Lauri Robertson 2024/04/03 16:46
Please note that as of January 1st, 2024 HSBC no longer has retail banking in France. It has been sold to CCF: LRR
Janet 2024/04/03 16:45
As Americans, we went with BNP Paribas, as that seemed to be the only bank that would take American customers. They required a recommendation letter from our bank (and fortunately sent us a template to use) and also required that we get our home insurance through them. I've never gotten any documentation about what the monthly fees are. Setting up the account took a good six weeks of work, more involved than buying our Paris apartment!
Tony. Allen 2024/04/03 16:36
We set up an account with Credit Agricole when we moved here five years ago. Since then we have set up two further business accounts with them. We have found them to be excellent, and their presence in almost every small town also makes dealing with them very easy.
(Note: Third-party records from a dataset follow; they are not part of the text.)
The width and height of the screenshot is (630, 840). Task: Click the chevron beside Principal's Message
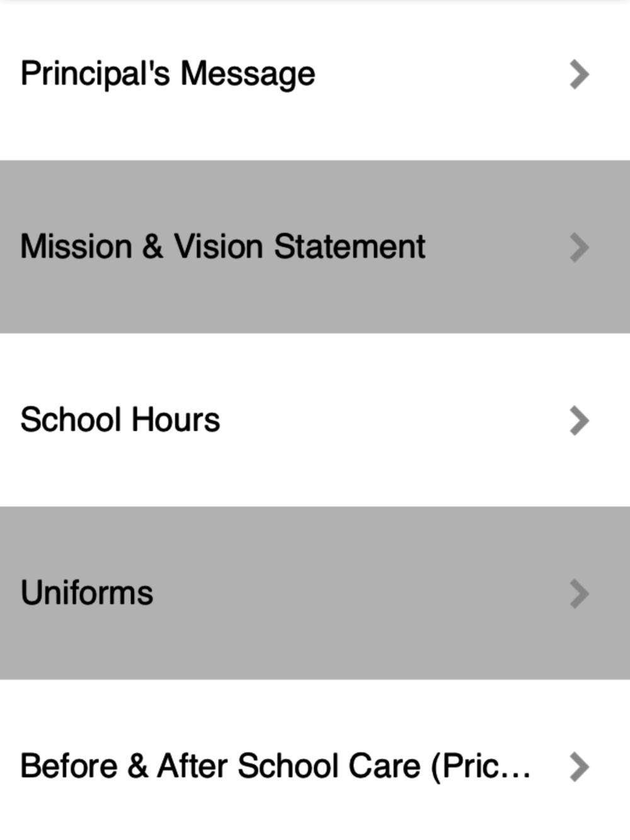tap(579, 74)
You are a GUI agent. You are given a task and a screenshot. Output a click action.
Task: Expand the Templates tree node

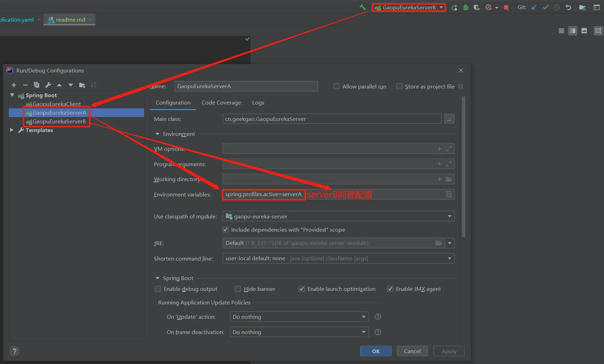(x=12, y=130)
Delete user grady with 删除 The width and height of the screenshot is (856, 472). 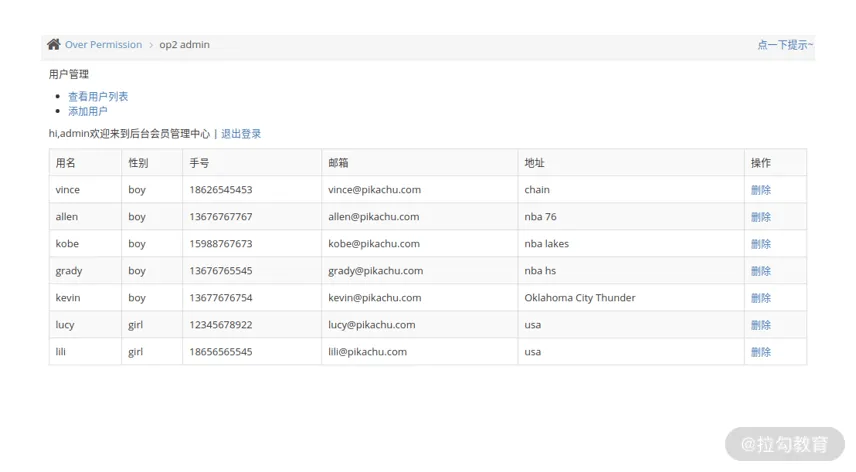[x=760, y=271]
Diana Spires 2024/04/03 14:59
I now pay taxes and utility bills by monthly direct debits under SEPA arrangement from my Uk bank , and it works ok …I realise I may lose a small amount on exchange , but at least it’s easier to control ! I also have opened a Revolut account which is excellent in exchange rates when you spend ..
Danbob 2024/04/03 12:47
Brit line with Credit Agricole is very good.
Andrew 2024/04/03 11:54
HSBC has sold off its French retail bank with its customers transferred to CCF, a newly created entity using a brand name from the past.